Delphi technique can involve multiple rounds of data collection to reach consensus, and mixed methods (both quantitative and qualitative techniques) may be incorporated (Parlour & Slater, 2014; Wilkes, 2015). Three rounds of data collection and analyses were required to reach consensus. During Round 1, registered nurses who voluntarily consented to participate were asked traditional socio-demographic questions (i.e., age, gender, educational preparation, ethnicity, & years of experience) and one study question, “What do you perceive as research and evidence-based practice priorities?”

For Round 2, all members of the study team conducted line-by-line analyses of the responses, individually categorized them into the seven themes originally identified for the Strategic Vision and met in person to discuss individual categorizations and reach group consensus.
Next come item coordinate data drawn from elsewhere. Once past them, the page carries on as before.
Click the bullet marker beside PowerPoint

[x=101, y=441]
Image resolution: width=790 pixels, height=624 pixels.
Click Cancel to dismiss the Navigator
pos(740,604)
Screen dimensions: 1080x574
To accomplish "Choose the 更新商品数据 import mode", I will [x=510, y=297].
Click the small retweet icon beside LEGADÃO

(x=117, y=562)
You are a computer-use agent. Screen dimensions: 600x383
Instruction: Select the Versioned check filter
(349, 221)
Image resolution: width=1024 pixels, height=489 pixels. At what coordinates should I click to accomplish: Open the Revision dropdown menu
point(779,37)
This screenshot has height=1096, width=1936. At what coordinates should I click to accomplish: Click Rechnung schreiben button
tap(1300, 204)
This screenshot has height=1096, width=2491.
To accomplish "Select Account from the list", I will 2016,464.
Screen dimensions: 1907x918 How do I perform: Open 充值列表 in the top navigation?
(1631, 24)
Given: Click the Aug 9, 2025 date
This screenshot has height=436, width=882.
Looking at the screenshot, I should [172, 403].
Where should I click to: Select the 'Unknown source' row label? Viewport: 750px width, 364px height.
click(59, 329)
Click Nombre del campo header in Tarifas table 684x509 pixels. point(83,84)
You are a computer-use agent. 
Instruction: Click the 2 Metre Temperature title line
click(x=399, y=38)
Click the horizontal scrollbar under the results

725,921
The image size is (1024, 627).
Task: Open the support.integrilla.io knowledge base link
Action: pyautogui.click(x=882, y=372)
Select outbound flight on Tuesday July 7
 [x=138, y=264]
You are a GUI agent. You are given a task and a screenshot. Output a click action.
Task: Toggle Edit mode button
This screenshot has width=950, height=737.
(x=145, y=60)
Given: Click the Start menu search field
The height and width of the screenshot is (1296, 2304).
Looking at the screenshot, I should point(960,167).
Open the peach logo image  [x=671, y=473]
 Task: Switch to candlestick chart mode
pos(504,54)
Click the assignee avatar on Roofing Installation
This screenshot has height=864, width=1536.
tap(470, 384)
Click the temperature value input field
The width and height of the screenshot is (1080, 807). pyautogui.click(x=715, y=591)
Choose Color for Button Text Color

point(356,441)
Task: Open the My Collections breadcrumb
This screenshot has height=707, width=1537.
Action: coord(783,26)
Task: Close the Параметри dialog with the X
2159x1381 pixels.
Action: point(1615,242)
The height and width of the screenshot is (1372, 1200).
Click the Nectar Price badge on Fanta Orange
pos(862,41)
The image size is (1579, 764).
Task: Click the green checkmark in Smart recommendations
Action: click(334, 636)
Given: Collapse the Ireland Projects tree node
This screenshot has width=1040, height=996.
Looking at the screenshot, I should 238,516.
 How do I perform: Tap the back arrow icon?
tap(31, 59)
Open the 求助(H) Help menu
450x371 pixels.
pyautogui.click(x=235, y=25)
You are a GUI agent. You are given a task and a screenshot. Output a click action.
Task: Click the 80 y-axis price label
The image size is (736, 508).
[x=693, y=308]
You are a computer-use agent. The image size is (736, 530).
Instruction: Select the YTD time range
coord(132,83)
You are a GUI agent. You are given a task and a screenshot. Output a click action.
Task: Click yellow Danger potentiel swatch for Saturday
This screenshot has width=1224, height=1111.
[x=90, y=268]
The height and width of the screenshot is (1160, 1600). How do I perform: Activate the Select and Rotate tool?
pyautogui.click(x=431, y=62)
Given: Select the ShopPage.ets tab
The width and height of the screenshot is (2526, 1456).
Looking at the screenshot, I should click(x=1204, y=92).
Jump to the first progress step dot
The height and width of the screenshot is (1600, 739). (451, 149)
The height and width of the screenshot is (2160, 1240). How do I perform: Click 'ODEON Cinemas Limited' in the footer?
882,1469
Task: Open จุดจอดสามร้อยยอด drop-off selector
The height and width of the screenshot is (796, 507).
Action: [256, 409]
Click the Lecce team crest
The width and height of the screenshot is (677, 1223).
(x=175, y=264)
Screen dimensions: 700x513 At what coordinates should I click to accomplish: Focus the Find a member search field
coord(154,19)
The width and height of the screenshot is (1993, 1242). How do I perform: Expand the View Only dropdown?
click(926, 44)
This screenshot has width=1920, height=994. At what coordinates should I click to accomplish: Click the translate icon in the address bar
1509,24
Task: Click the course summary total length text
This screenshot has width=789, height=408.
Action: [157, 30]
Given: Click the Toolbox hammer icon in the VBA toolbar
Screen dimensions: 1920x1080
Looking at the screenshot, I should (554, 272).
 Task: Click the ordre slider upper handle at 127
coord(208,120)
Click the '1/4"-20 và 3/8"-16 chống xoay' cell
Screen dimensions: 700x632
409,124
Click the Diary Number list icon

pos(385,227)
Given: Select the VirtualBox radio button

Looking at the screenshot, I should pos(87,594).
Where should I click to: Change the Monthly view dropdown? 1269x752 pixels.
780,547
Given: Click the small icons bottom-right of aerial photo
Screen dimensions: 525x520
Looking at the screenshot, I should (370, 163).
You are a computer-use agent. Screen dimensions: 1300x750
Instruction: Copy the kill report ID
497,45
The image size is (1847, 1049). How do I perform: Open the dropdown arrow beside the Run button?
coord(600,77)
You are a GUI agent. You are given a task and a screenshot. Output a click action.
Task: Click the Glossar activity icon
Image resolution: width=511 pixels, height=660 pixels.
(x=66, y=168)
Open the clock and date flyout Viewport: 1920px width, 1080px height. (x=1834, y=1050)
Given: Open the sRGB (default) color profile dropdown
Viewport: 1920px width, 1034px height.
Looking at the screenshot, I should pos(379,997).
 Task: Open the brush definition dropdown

During Round 3, a Likert scale that delineated the major themes and descriptors was distributed to volunteer members of the INSPIRE Teams (comprised of both clinical nurses and nurse leaders) at each pavilion. They were asked to prioritize the descriptors associated with each of the seven themes. Twenty-four members of the INSPIRE Teams agreed to participate in Round 3.

Results

Round 1

Of the 212 participants, 186 (87.7%) were female, 78 (36.8%) identified as Asian, followed in descending rank order by African-American (n=70, 33.0%), Hispanic (n=30, 14.2%), White non-Hispanic (n=27, 12.7%) or other (n=7, 3.3%). The majority of participants (97.2%) were employed full-time and worked at the three inpatient facilities. Participants provided socio-demographic data and 442 narrative statements to answer the main study question about research priorities (qualitative).

Round 2

The research team used the processes previously described in the methodology section to analyze the responses. The 442 narrative statements were subsequently categorized into 28 sub-headers which were aligned with the seven major themes. Each theme had 3-5 descriptors.

Round 3

As previously ascribed, INSPIRE team members (n=24) completed Round 3. Using a Likert scale, participants were asked to rank-order preferences for the top two sub-headers in each theme category (quantitative). For example, the first choice was ranked “1” and the second choice was ranked “2.” Although there were as many as five sub-headers under some themes, only the top two descriptor preferences were ranked.

As examples, the first and second choices for each theme are reported. Top rankings for “Foundation” included: 1) build strong partnerships (interprofessional/multi-institutional); and 2) dedicated, protected time for nurses to participate in scholarship. For “Education,” preferences included: 1) nurse education (leadership, evidence-based practice, research, dissemination); and 2) health promotion. The top choices for “Acquisition” were: 1) best practices and 2) nursing clinical skills. The “Creation” responses were related to: 1) nurse retention; and 2) bullying/incivility and patient satisfaction (tied for second place). The fifth theme, “Innovation,” included: 1) innovative work practices and patient-centered care (tied for first place); and 2) patient experience. Sub-category selections for “Translation” included: 1) nurses’ voice in decision-making; and 2) patient safety. And finally, the priority theme of “Dissemination” focused on: 1) poster presentations; and 2) abstract development.

Implications for Practice

This research study provided a roadmap to further guide the integration of clinical inquiry and nurse-led scholarship. Our nurses are cognizant of creating opportunities and serving as the nexus for collegial engagement (with interprofessional and multi-institutional partners) that fosters scientific discovery and evidence utilization that provides a framework for quality healthcare delivery across the region and globe.